Die Ukraine fordert die internationale Gemeinschaft auf, die russische Besetzung des Kernkraftwerks Saporischschja und die damit verbundenen nuklearen Risiken zu beenden.

Das erklärte auf Plattform X der ukrainische Außenminister Andrij Sybiha am vierten Jahrestag der Besetzung des Kernkraftwerks Saporischschja, berichtet Ukrinform.

Er betonte, Russland habe das Kraftwerk in einen Militärstützpunkt verwandelt und damit nicht nur die Ukraine, sondern ganz Europa und die Welt als Geisel seines nuklearen Terrorismus genommen. Die aktuellen Pläne des Kremls, die besetzten Reaktoren wieder in Betrieb zu nehmen, bezeichnete er als gefährlich und illegal.

„Wir fordern die IAEA und die gesamte internationale Gemeinschaft auf, alle Anstrengungen zu machen, um die russische Besetzung und die damit verbundenen nuklearen Risiken zu beenden. Um die Gefahr einer nuklearen Katastrophe auszuschließen, muss das Kraftwerk demilitarisiert und an seinen rechtmäßigen Eigentümer und Betreiber – die Ukraine – zurückgegeben werden“, so der Außenminister.

Sybiha betonte, dass es im Atomenergiesektor mit Russland kein business as usual geben kann, solange Russland weiter inakzeptable Risiken für die nukleare Sicherheit schaffe, darunter die Besetzung des Kernkraftwerks Saporischschja und die ständigen Angriffe auf das ukrainische Atomnetz.

Er warnte auch internationale Vertreter davor, nuklearen Terrorismus zu normalisieren, indem sie an von Moskau gesponserten Veranstaltungen teilnehmen, und bekräftigte die Forderung der Ukraine nach Sanktionen gegen Rosatom.

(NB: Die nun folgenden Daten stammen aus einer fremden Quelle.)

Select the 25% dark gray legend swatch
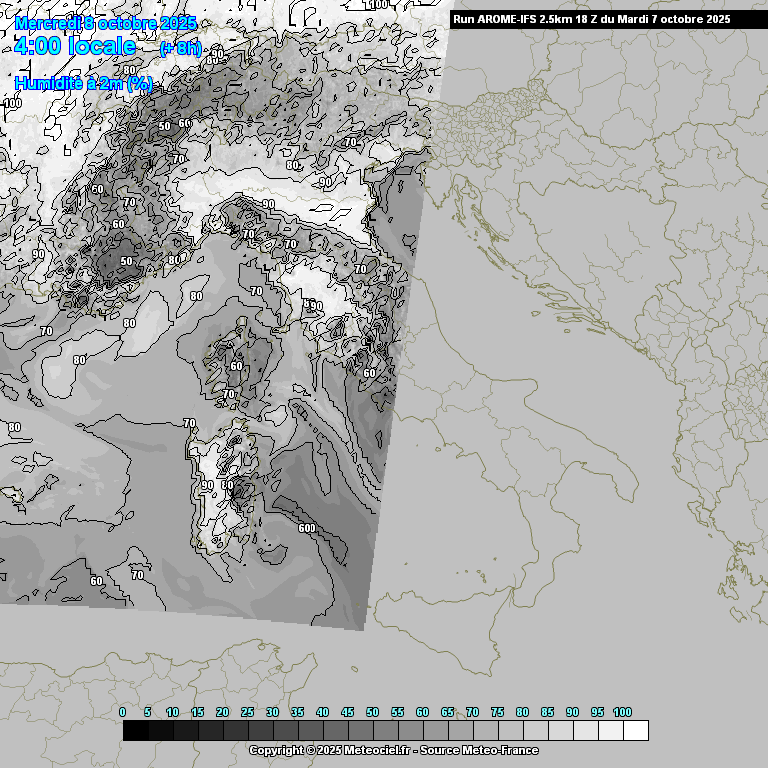Image resolution: width=768 pixels, height=768 pixels. click(260, 731)
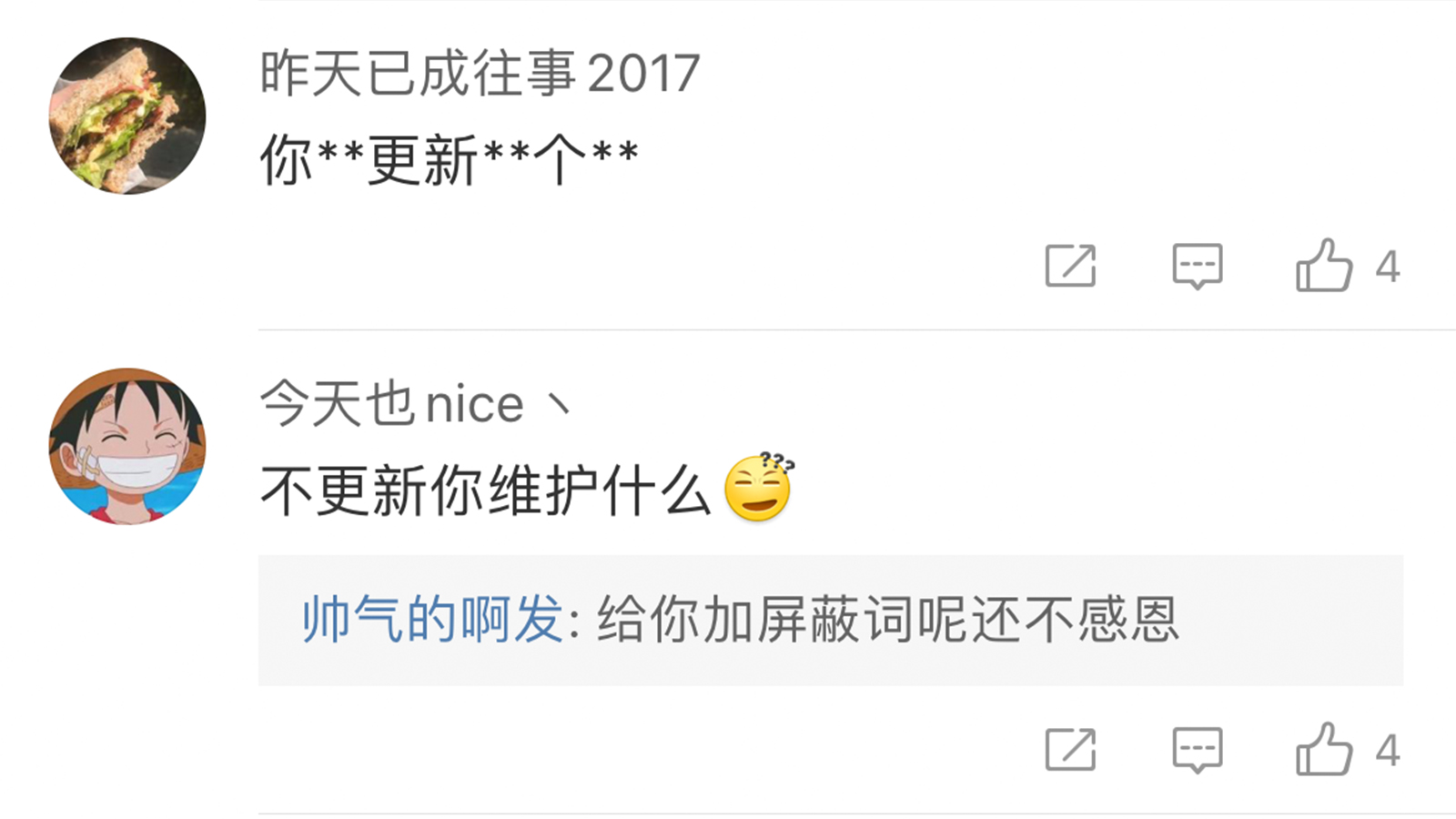Click the censored asterisks after 个
Viewport: 1456px width, 819px height.
tap(615, 153)
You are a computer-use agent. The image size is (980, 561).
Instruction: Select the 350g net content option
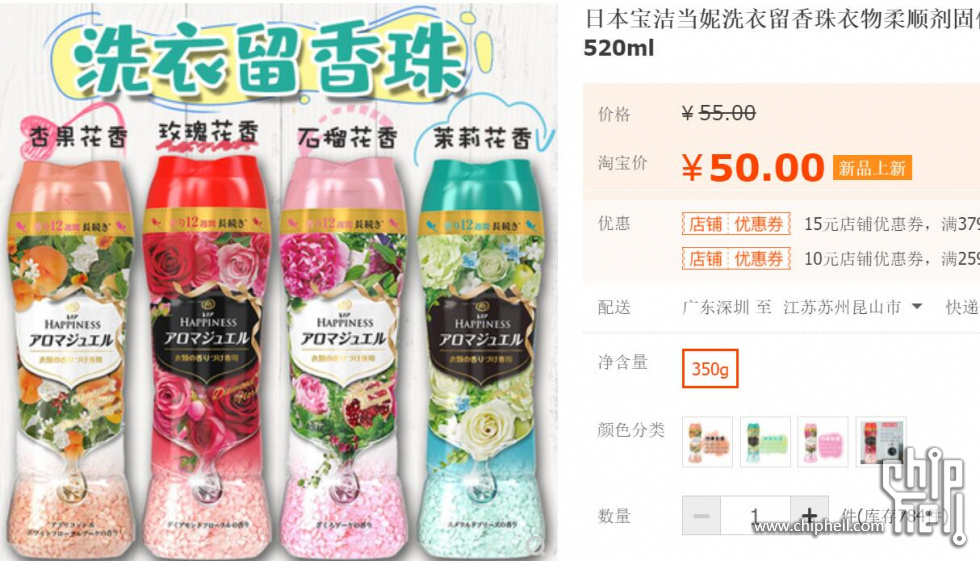(710, 369)
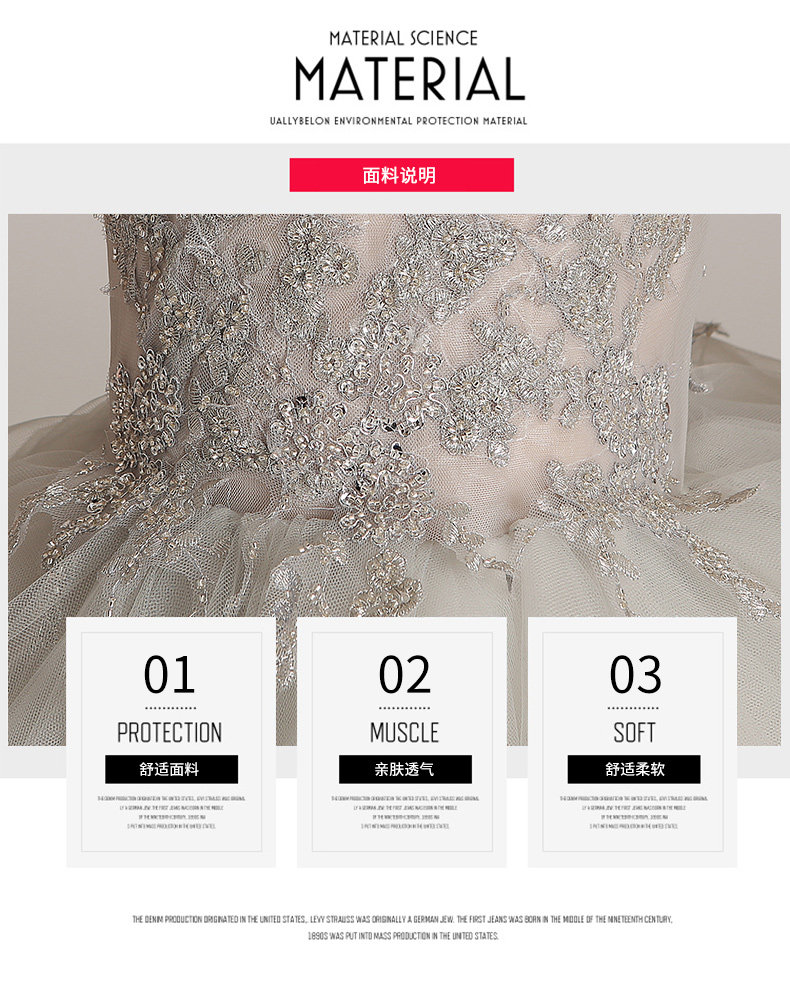
Task: Select the 舒适面料 black label
Action: tap(171, 769)
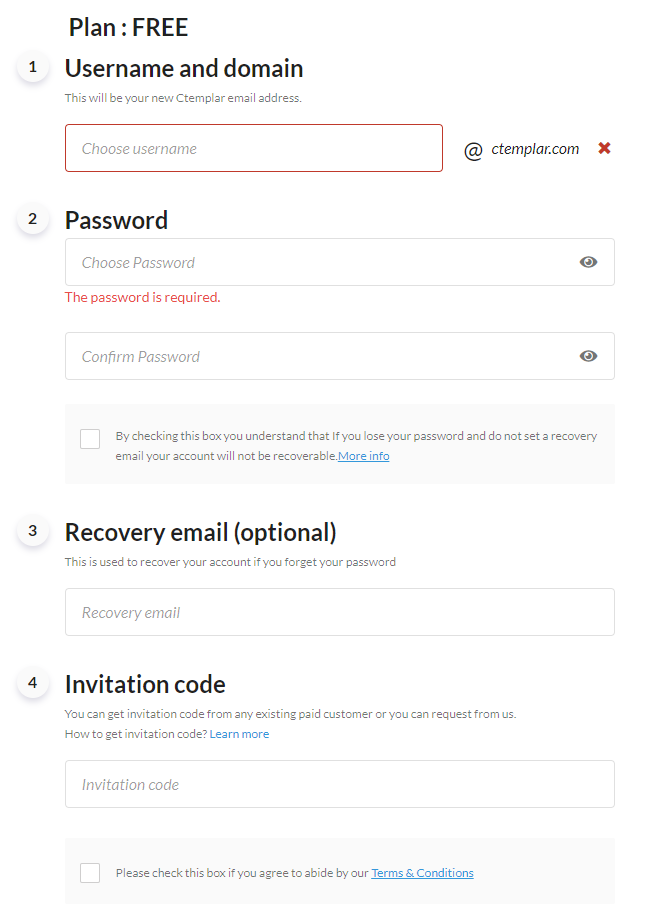Image resolution: width=667 pixels, height=905 pixels.
Task: Check the unrecoverable account acknowledgment box
Action: tap(90, 439)
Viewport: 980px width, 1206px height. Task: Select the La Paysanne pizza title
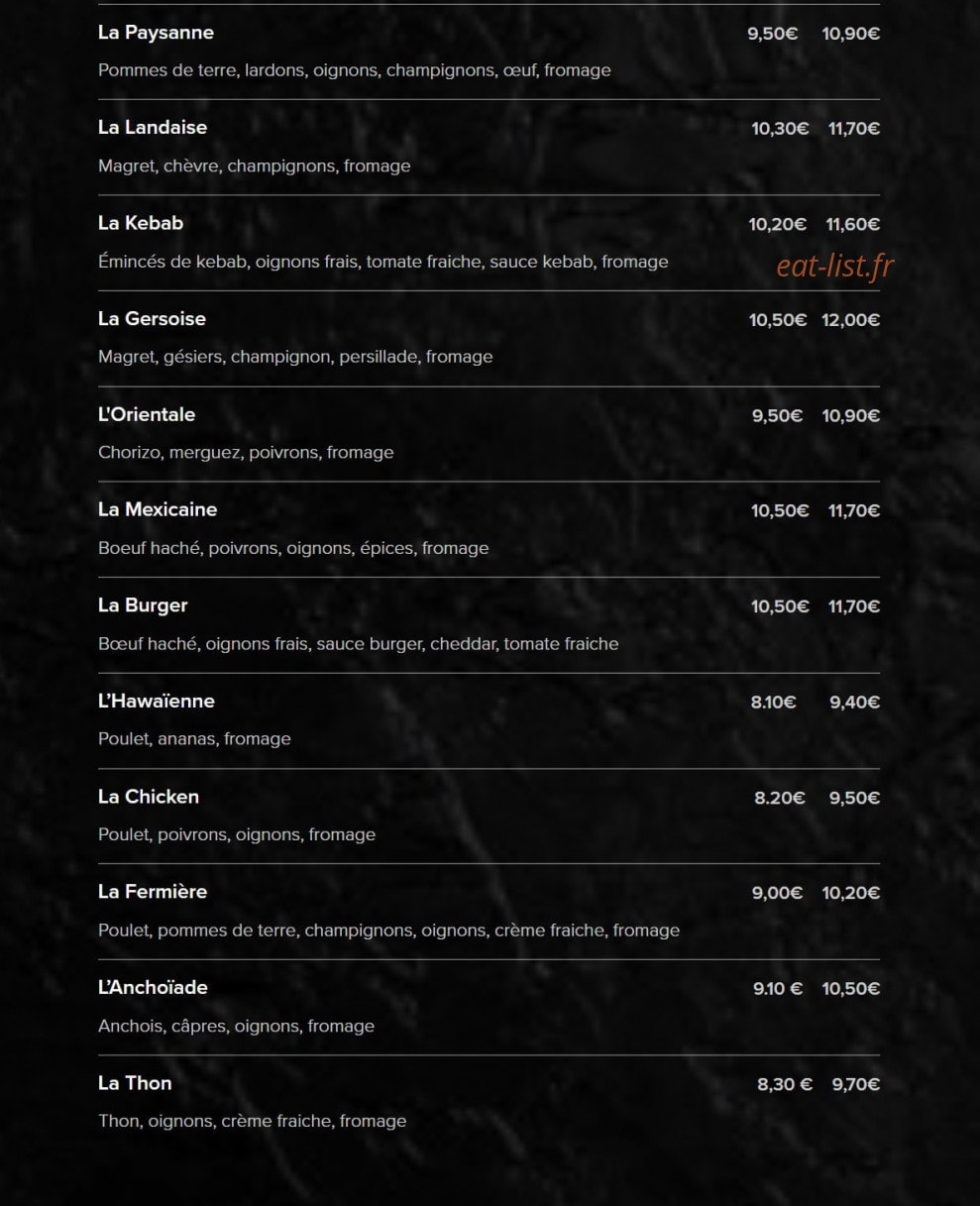pos(156,33)
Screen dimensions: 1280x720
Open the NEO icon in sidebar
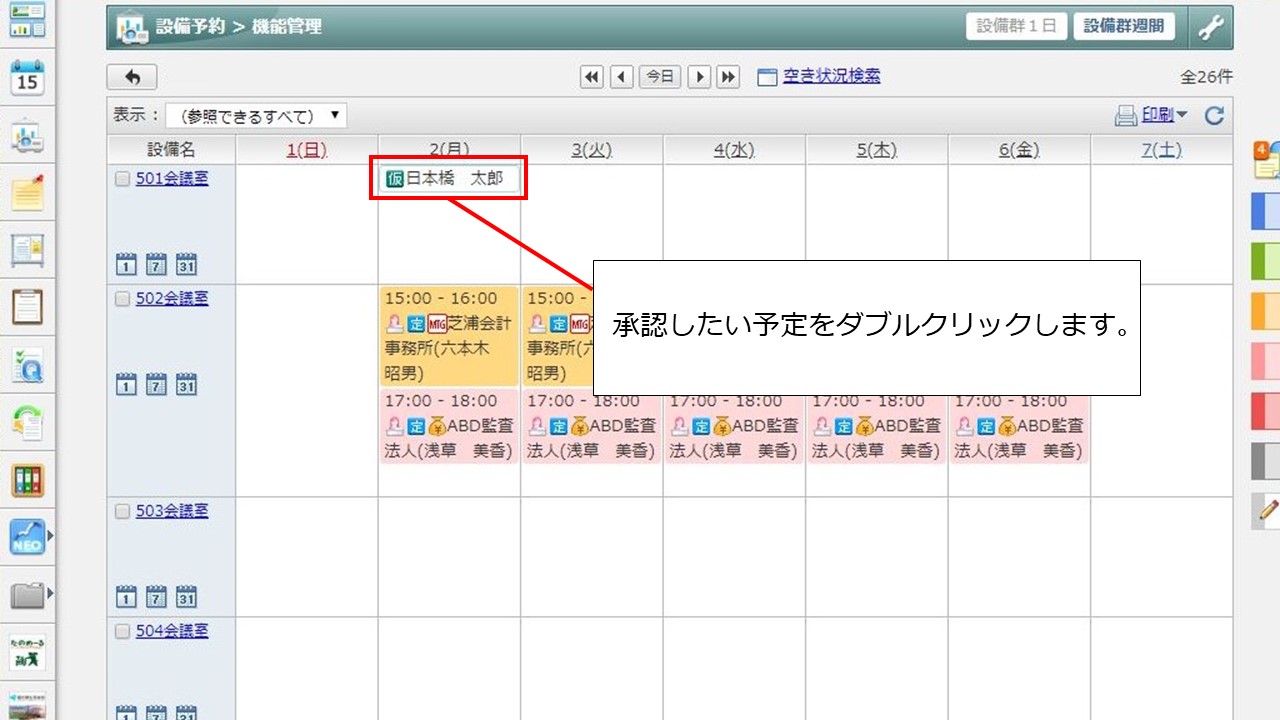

Außerdem fordere die Ukraine weiterhin die sofortige Freilassung der von den russischen Besatzern illegal festgehaltenen Mitarbeiter des Kernkraftwerks: Serhij Korsch, Serhij Potyn und mindestens 33 weitere Mitarbeiter des Kernkraftwerks, erinnerte der Minister.

„Die russischen Verbrecher müssen für die systematische Folter, Einschüchterung und willkürliche Inhaftierung von Zivilisten im Kernkraftwerk und in der Stadt Enerhodar sowie für die Besetzung des Kernkraftwerks zur Rechenschaft gezogen werden“, fügte Sybiha hinzu.